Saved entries

═══

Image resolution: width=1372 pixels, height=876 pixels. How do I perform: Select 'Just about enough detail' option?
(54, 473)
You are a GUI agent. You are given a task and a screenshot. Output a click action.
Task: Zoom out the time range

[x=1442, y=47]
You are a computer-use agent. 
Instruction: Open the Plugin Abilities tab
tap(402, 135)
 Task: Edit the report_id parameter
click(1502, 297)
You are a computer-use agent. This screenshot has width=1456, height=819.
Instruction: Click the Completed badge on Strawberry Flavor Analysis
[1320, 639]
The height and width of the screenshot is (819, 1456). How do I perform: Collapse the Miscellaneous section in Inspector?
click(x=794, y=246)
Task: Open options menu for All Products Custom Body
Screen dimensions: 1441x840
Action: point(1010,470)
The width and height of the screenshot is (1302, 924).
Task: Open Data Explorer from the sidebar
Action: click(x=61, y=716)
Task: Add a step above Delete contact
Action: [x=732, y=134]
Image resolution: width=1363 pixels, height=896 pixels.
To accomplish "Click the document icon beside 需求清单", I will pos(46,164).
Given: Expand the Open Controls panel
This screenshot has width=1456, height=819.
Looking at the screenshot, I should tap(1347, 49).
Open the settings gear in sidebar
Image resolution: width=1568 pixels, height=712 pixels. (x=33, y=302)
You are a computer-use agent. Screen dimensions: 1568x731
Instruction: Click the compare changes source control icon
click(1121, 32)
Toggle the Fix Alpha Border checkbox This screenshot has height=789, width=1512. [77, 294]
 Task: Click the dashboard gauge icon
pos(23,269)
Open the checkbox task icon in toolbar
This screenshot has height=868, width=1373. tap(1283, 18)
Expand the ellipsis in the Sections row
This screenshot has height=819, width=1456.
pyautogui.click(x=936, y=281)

═══

Work instruction: Take every line above carrying "agent" and return it.

Exercise solution:
You are a GUI agent. You are given a task and a screenshot. Output a click action.
You are a computer-use agent. 
You are a computer-use agent. This screenshot has width=1456, height=819.
You are a computer-use agent. Screen dimensions: 1568x731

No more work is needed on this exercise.